Reset allows re-use of an ARC reader

func (ARCReader) Size

func (r ARCReader) Size() int64

Size returns the size in bytes of the content. When iterating with NextPayload, Size returns the size after HTTP headers have been stripped. So the size reported here may be different from that reported in the ARC or WARC's header block.

func (ARCReader) Slice

func (r ARCReader) Slice(off int64, l int) ([]byte, error)

Slice returns a byte slice with size l from a given offset from the start of the content of the record. When iterating with NextPayload, the slice zero offset starts after any stripped HTTP headers. Otherwise, the zero offset is immediately after the WARC or ARC header block.

type ARCRecord

type ARCRecord interface {
	IP() string
	Record
}

ARCRecord represents the common fields shared by ARC version 1 and ARC version 2 URL record blocks. ARC version 2 URL record blocks have additional fields not exposed here. These fields are available in the Fields() map. To access the IP() method of an ARCRecord, do an interface assertion on a Record.

Example:

record, _ := reader.Next()
arcrecord, ok := record.(ARCRecord)
if ok {fmt.Println(arcrecord.IP())}

type Content

type Content interface {
	Size() int64
	Read(p []byte) (n int, err error)
	Slice(off int64, l int) ([]byte, error)
	EofSlice(off int64, l int) ([]byte, error)
	// contains filtered or unexported methods
}

Content represents the content portion of a WARC or ARC record.

type Header interface {
	URL() string
	Date() time.Time
	MIME() string
	Fields() map[string][]string
	// contains filtered or unexported methods
}

Header represents the common header fields shared by ARC and WARC records.

type MultiReader

type MultiReader struct {
	Reader
	// contains filtered or unexported fields
}

MultiReader is the concrete type returned by webarchive.NewReader. A MultiReader can represent both a WARC or ARC reader (or both if ARC and WARC files are given to the same Reader using Reset).

Example:

f, _ := os.Open("examples/IAH-20080430204825-00000-blackbook.arc")
rdr, _ := NewReader(f)
f.Close()
f, _ = os.Open("examples/IAH-20080430204825-00000-blackbook.warc.gz")
rdr.Reset(f)
rdr.Close()
f.Close()

func (*MultiReader) Reset

func (m *MultiReader) Reset(r io.Reader) error

Reset allows re-use of a Multireader. A Multireader created with a WARC file can be reset with an ARC file, and vice versa.

type Reader

type Reader interface {
	Reset(io.Reader) error
	Next() (Record, error)
	NextPayload() (Record, error) // skip non-resonse/resource records; merge continuations; strip non-body content from record
	Close() error
}

Reader represents the common methods shared by ARC, WARC and Multi readers.

func NewReader

func NewReader(r io.Reader) (Reader, error)

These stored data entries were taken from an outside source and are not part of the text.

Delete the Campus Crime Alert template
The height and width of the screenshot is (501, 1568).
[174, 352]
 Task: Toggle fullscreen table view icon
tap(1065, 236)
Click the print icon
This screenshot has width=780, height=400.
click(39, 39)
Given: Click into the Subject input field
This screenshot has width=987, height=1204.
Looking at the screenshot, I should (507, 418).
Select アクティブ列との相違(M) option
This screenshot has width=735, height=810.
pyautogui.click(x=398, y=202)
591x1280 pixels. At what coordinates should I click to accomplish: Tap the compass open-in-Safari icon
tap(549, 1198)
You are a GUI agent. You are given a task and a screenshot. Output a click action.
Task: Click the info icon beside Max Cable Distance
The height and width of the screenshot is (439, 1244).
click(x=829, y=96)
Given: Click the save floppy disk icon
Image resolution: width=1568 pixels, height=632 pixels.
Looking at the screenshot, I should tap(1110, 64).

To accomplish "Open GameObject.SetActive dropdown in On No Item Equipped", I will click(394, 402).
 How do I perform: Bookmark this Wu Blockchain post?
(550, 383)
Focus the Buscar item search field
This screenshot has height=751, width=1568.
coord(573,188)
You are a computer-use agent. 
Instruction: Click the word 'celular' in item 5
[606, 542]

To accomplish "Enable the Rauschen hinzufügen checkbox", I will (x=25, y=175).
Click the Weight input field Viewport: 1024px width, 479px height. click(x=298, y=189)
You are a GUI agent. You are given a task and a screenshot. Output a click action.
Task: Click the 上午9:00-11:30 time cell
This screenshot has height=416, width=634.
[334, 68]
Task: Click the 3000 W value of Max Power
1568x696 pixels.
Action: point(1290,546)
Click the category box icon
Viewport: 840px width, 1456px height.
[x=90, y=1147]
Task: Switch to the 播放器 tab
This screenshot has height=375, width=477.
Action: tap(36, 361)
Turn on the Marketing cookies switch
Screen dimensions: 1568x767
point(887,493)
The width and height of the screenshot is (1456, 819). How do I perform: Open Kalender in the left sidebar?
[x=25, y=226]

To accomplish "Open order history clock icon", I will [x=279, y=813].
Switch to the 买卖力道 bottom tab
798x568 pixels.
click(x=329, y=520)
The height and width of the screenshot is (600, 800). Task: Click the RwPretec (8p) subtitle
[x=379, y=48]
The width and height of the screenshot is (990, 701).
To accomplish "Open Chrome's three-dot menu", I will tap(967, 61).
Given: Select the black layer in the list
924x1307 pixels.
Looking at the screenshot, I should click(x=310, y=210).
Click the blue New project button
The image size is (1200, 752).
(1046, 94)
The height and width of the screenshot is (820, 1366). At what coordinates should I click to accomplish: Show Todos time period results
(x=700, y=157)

NewReader returns a new webarchive Reader reading from the io.Reader. The supplied io.Reader can be a WARC, ARC, WARC.GZ or ARC.GZ file.

Example
f, _ := os.Open("examples/IAH-20080430204825-00000-blackbook.arc")
// NewReader(io.Reader) can be used to read WARC, ARC or gzipped WARC or ARC files
rdr, err := NewReader(f)
if err != nil {
	log.Fatal(err)
}
// use Next() to iterate through all records in the WARC or ARC file
for record, err := rdr.Next(); err == nil; record, err = rdr.Next() {
	// records implement the io.Reader interface
	i, err := io.Copy(ioutil.Discard, record)
	if err != nil {
		log.Fatal(err)
	}
	fmt.Printf("Read: %d bytes\n", i)
	// records also have URL(), MIME(), Date() and Size() methods
	fmt.Printf("URL: %s, MIME: %s, Date: %v, Size: %d\n",
		record.URL(), record.MIME(), record.Date(), record.Size())
	// the Fields() method returns all the fields in the WARC or ARC record
	for key, values := range record.Fields() {
		fmt.Printf("Field key: %s, Field values: %v\n", key, values)
	}
}
f.Close()
f, _ = os.Open("examples/IAH-20080430204825-00000-blackbook.warc.gz")
defer f.Close()
// readers can Reset() to reuse the underlying buffers
err = rdr.Reset(f)
// the Close() method should be used if you pass in gzipped files, it is a nop for
// non-gzipped files
defer rdr.Close()
// NextPayload() skips non-resource, conversion or response records and merges
// continuations into single records. It also strips HTTP headers from response
// records. After stripping, those HTTP headers are available alongside the WARC
// headers in the record.Fields() map.
for record, err := rdr.NextPayload(); err == nil; record, err = rdr.NextPayload() {
	// DecodePayload(record) decodes any encodings (transfer or
	// content) declared in a record's HTTP header.
	// DecodePayloadT(record) just decodes transfer encodings.
	// Both decode chunked, deflate and gzip encodings.
	record = DecodePayload(record)
	i, err := io.Copy(ioutil.Discard, record)
	if err != nil {
		log.Fatal(err)
	}
	fmt.Printf("Read: %d bytes\n", i)
	// any skipped HTTP headers can be retrieved from the Fields() map
	for key, values := range record.Fields() {
		fmt.Printf("Field key: %s, Field values: %v\n", key, values)
	}
}
Output:

type Record

type Record interface {
	Header
	Content
}

Record represents both ARC and WARC records.

func DecodePayload

func DecodePayload(r Record) Record

DecodePayload decodes any encodings (transfer or content) declared in a record's HTTP header. Decodes chunked, deflate and gzip encodings.

func DecodePayloadT

func DecodePayloadT(r Record) Record

DecodePayloadT decodes any transfer encodings declared in a record's HTTP header. Decodes chunked, deflate and gzip encodings.

type WARCReader

type WARCReader struct {
	// contains filtered or unexported fields
}

WARCReader is the WARC implementation of a webarchive Reader

func NewWARCReader

func NewWARCReader(r io.Reader) (*WARCReader, error)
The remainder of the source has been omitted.